The most fascinating aspect of Heartfulness is pranahuti, or yogic Transmission. Transmission has been defined as “the utilization of divine energy for the transformation of a human being.” Here we are not speaking of physical transformation, as our bodies are limited by our genetic makeup. When we speak of transformation, we refer to our personality or our mental intellectual and ego spheres. Eventually this transformation leads us into spiritual realms of existence. Transmission is the nourishment that allows such unlimited growth on the subtle, spiritual plane.

To conceive of Transmission as “energy” is not completely correct, as energy belongs to the manifested world—the physical dimension, whereas Transmission is not measurable as energy by the standard model of physics. A good analogy is an instance where the mystic poet Kabir refers to the sound of “unstruck” music, meaning the music that emanates from a string or a drum that has not been struck. What is the kind of sound to which Kabir refers? He speaks not of the manifest world, but of the un-manifest, the Origin from which we have all emerged. It is to this dimension that Transmission belongs, and its purpose is to uncover that same original, authentic state within each one of us that is at the Center of our being.

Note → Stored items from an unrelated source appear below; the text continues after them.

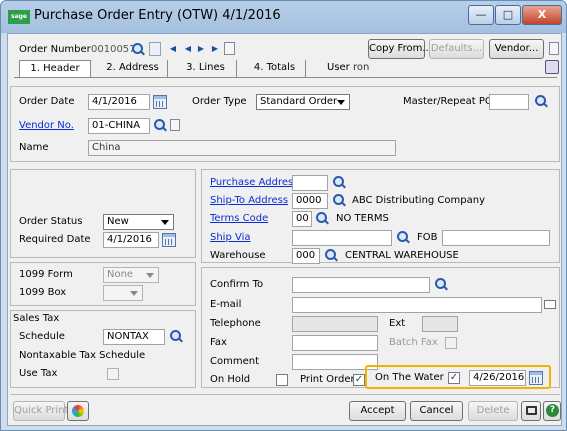  Describe the element at coordinates (554, 48) in the screenshot. I see `notes-icon` at that location.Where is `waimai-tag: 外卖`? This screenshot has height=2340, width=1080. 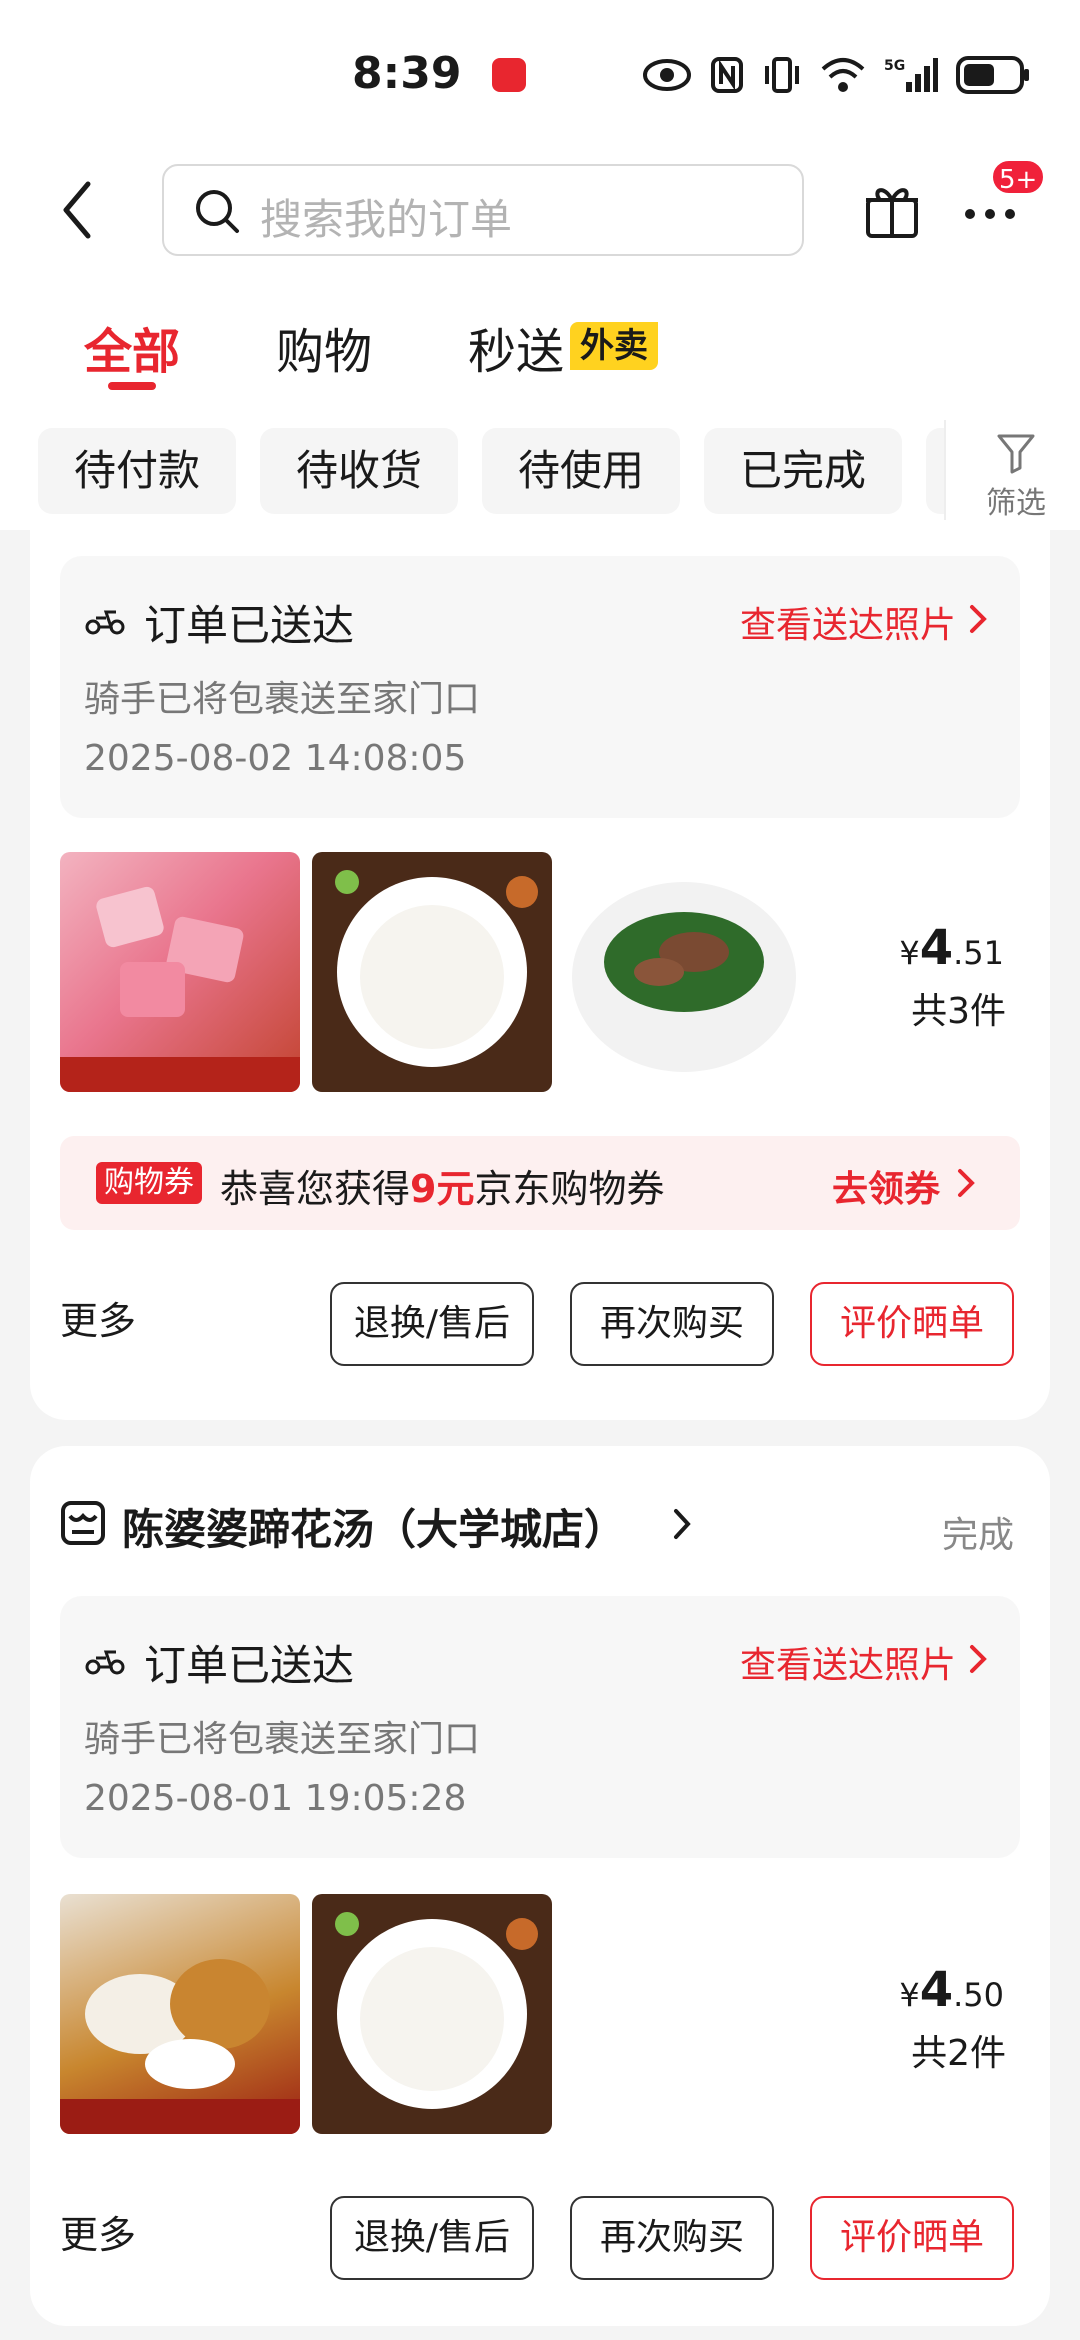
waimai-tag: 外卖 is located at coordinates (614, 346). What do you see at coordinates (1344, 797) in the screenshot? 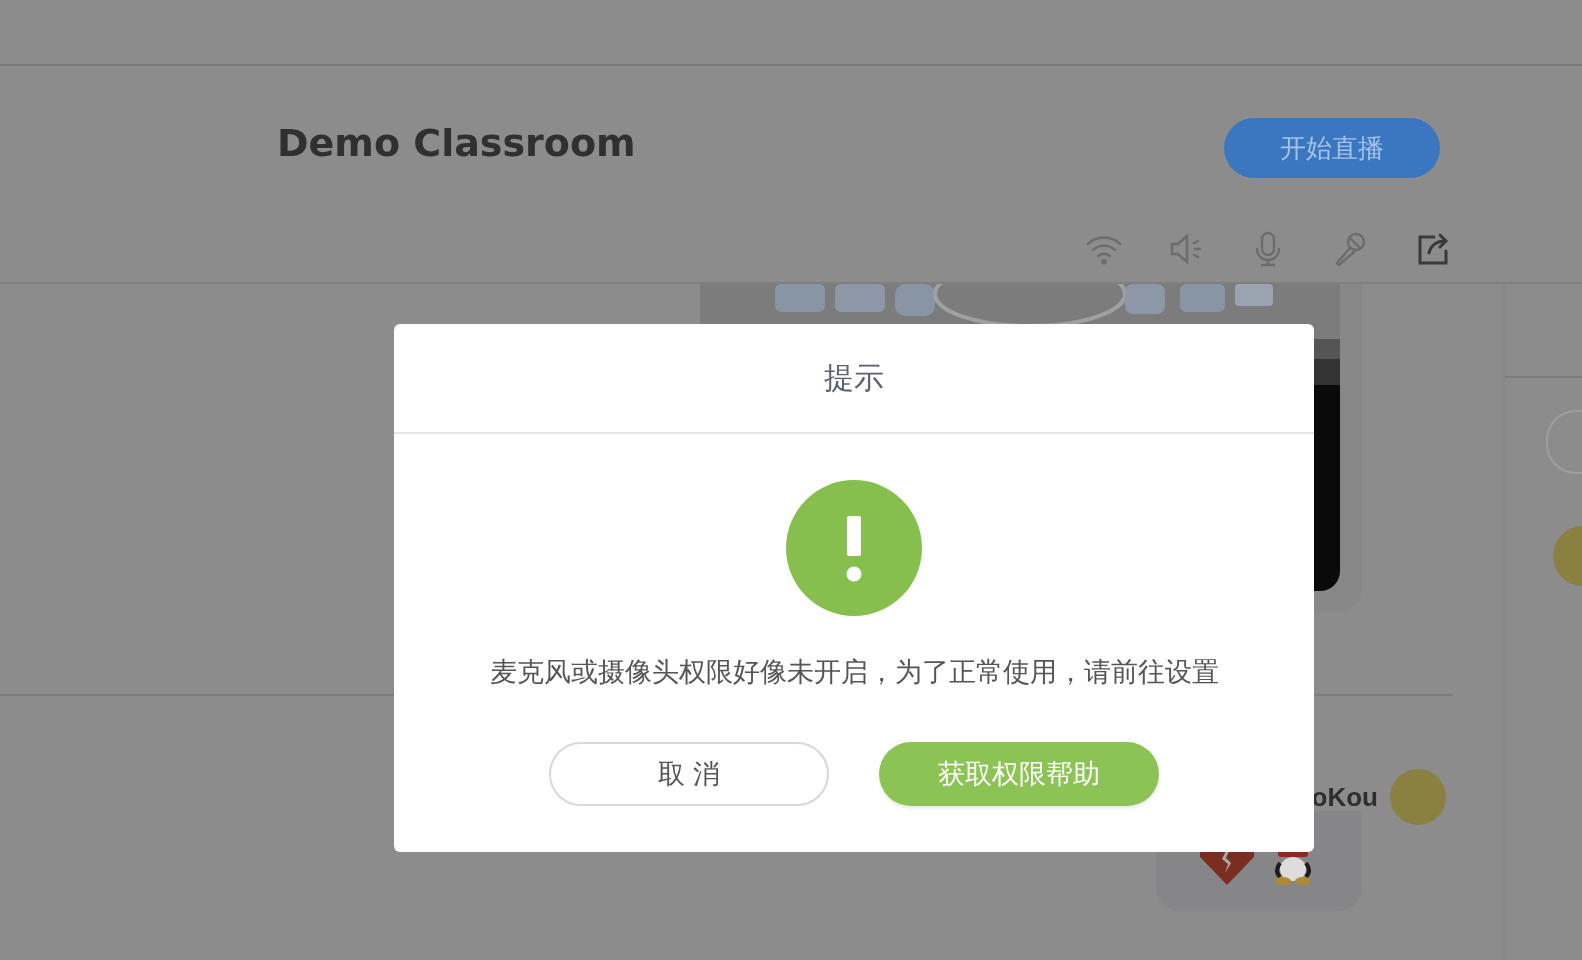
I see `sender-name: oKou` at bounding box center [1344, 797].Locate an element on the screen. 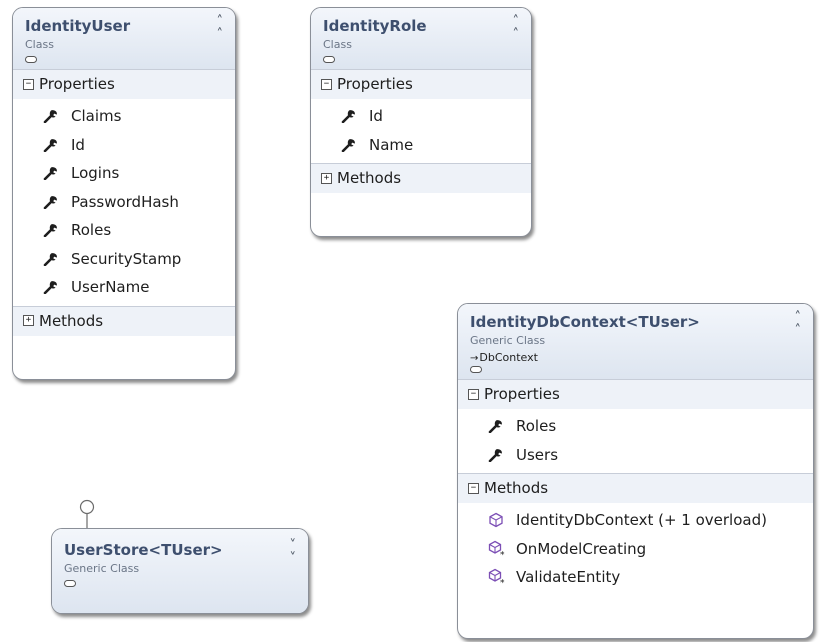 Image resolution: width=825 pixels, height=642 pixels. inheritance-arrow-icon: → is located at coordinates (474, 358).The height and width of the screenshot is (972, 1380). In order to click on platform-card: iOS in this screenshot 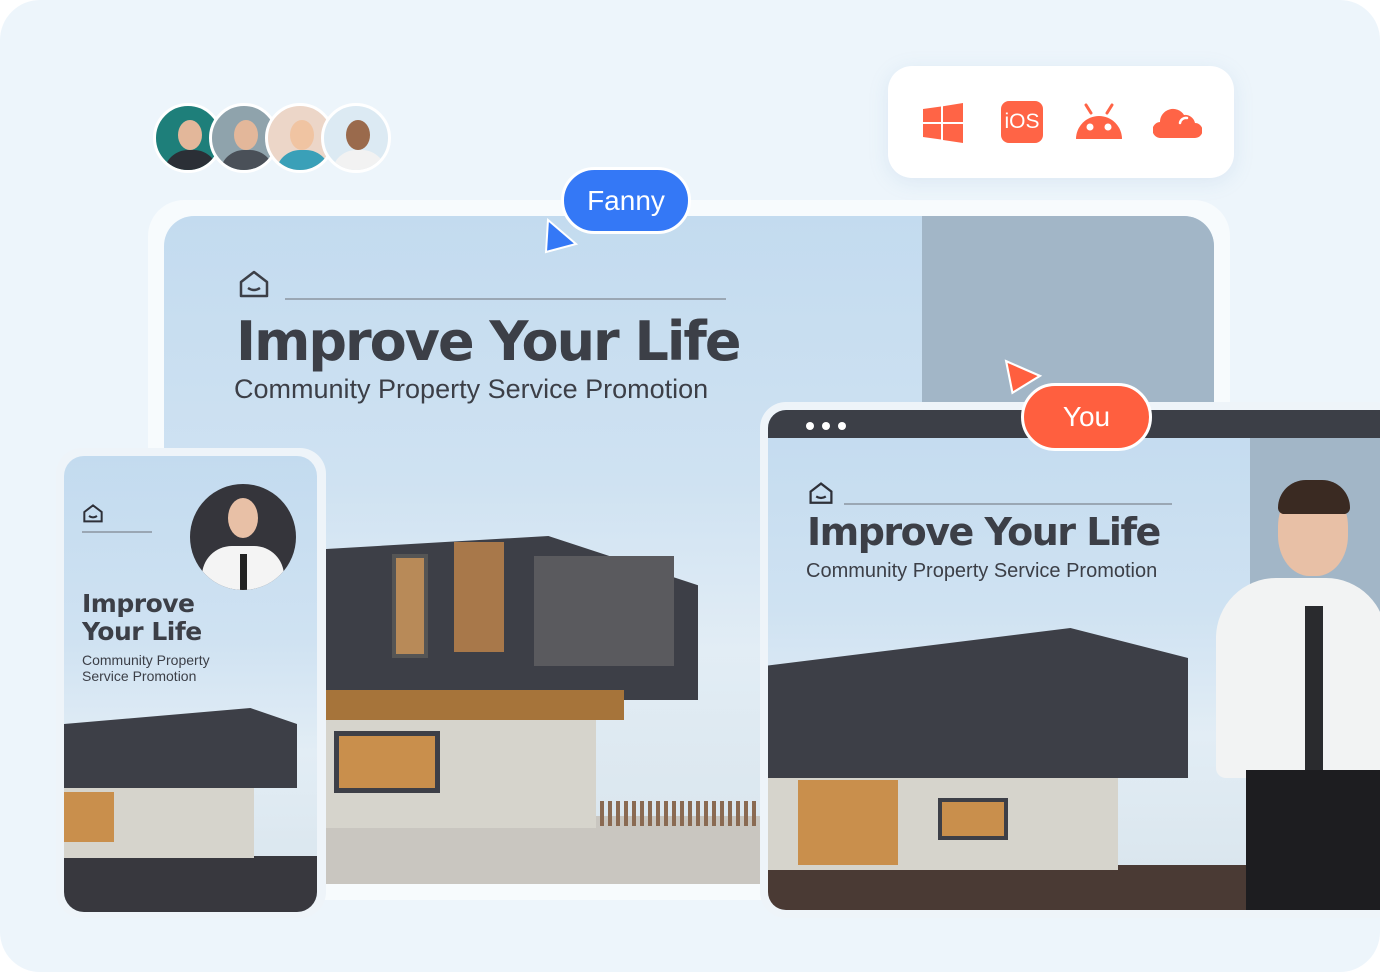, I will do `click(1061, 122)`. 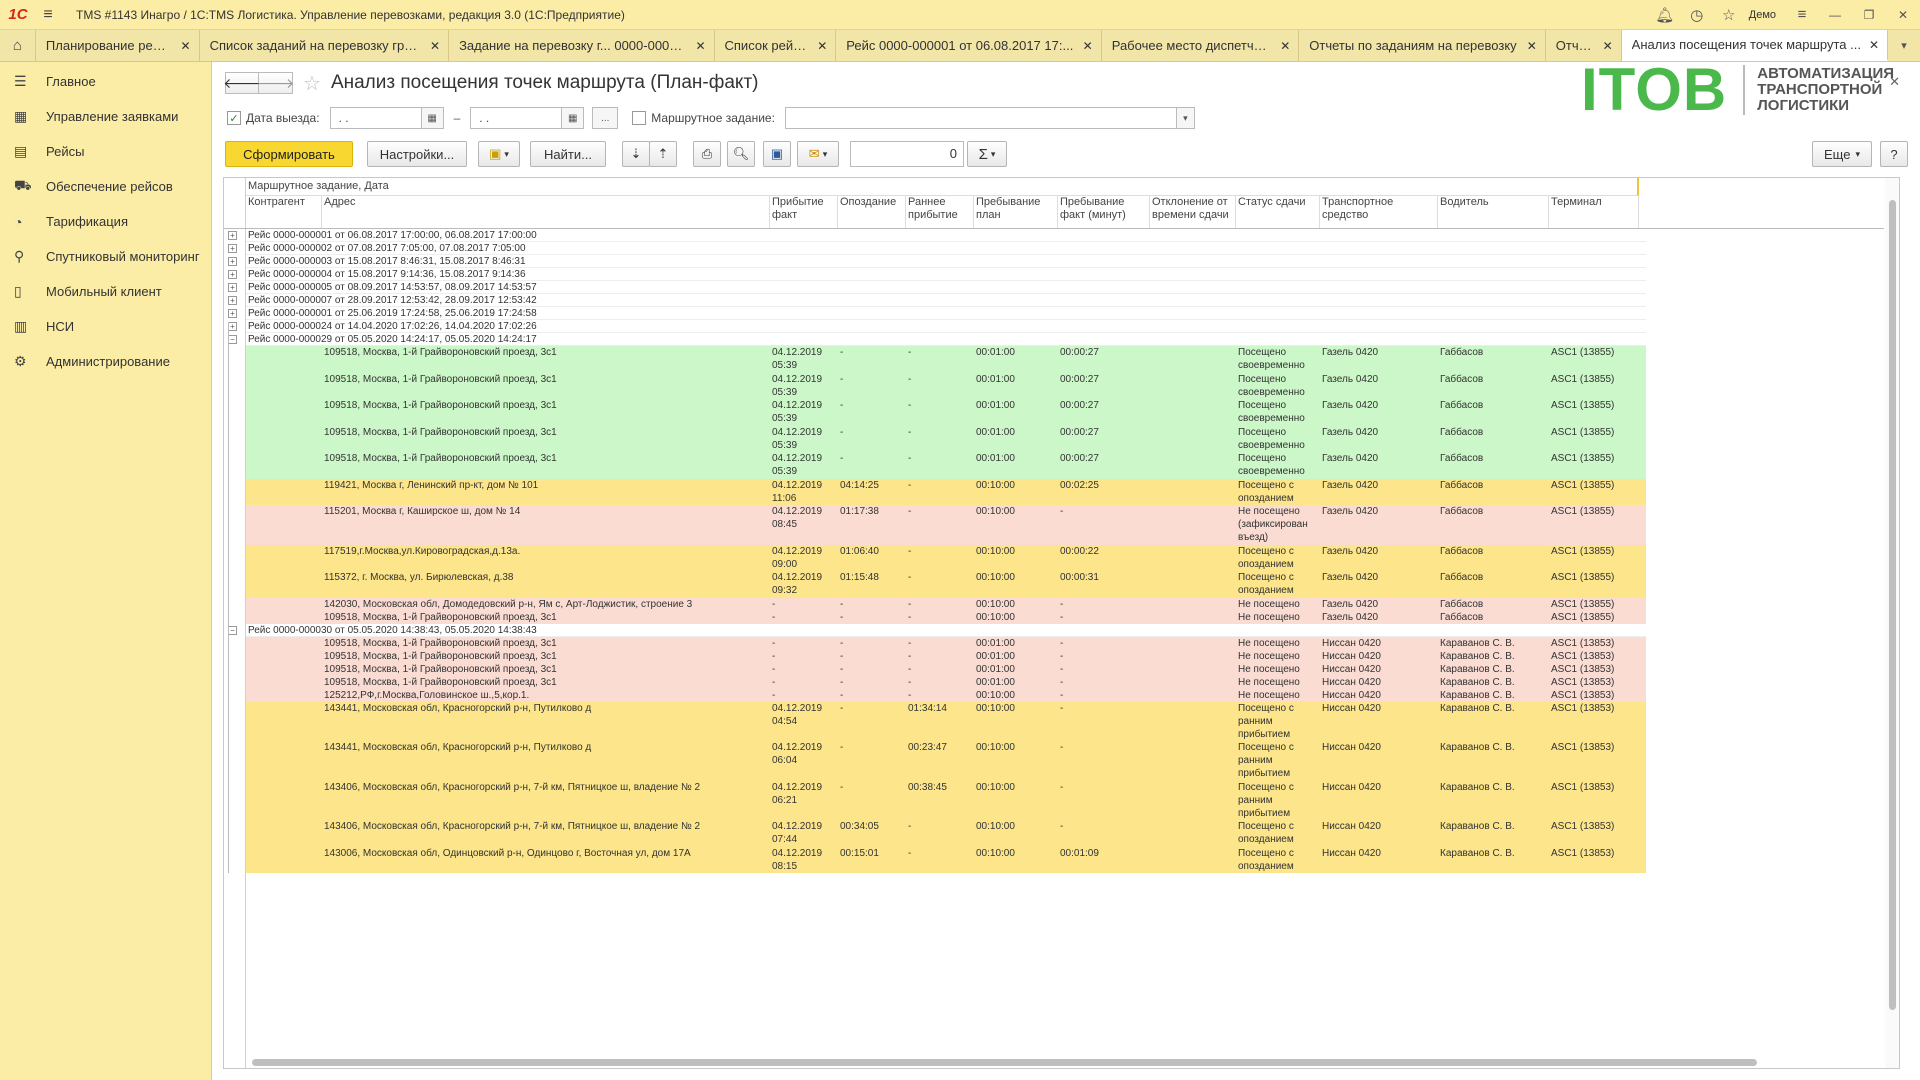 What do you see at coordinates (118, 46) in the screenshot?
I see `tab-0: Планирование рейсов ✕` at bounding box center [118, 46].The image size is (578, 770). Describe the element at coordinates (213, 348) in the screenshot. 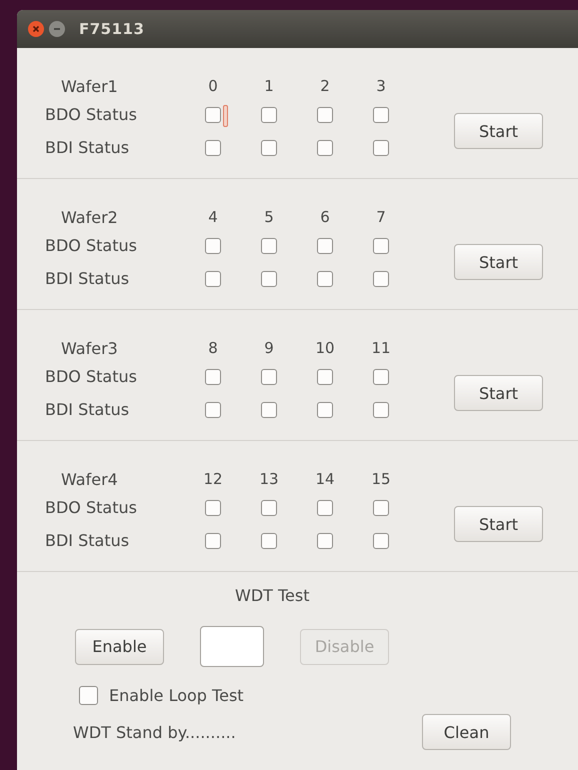

I see `bit-number: 8` at that location.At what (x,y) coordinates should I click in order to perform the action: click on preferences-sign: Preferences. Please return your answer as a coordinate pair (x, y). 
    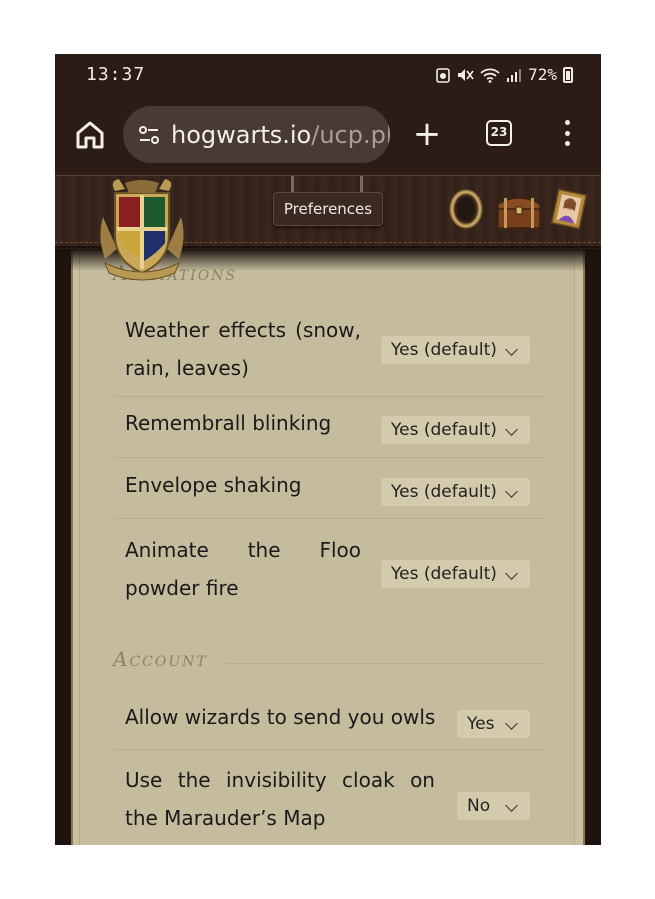
    Looking at the image, I should click on (328, 209).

We use the word “Transmission” because this subtle energy is transmitted from the heart of the yogic trainer into the heart of the aspirant. Transmission does not require any physical contact, but is activated by thought force, which is the essential instrument of training in Raja Yoga. As Swami Vivekananda wrote in his treatise, Raja Yoga, “Thought is a force, as is gravitation or repulsion. From the infinite storehouse of force in nature, the instrument called chitta (consciousness) takes hold of some, absorbs it and sends it out as thought.”

It is difficult to describe and understand the process of receiving Transmission. Words will never capture its essence. The attempt to grasp Transmission intellectually is like trying to mentally understand the taste of a mango or the fragrance of a jasmine flower. It must be experienced to be known. Let it be your own inner experience, whatever you feel. Why should you borrow someone else’s experience?

Within you there is a stillness and a sanctuary
to which you can retreat at any time and be yourself.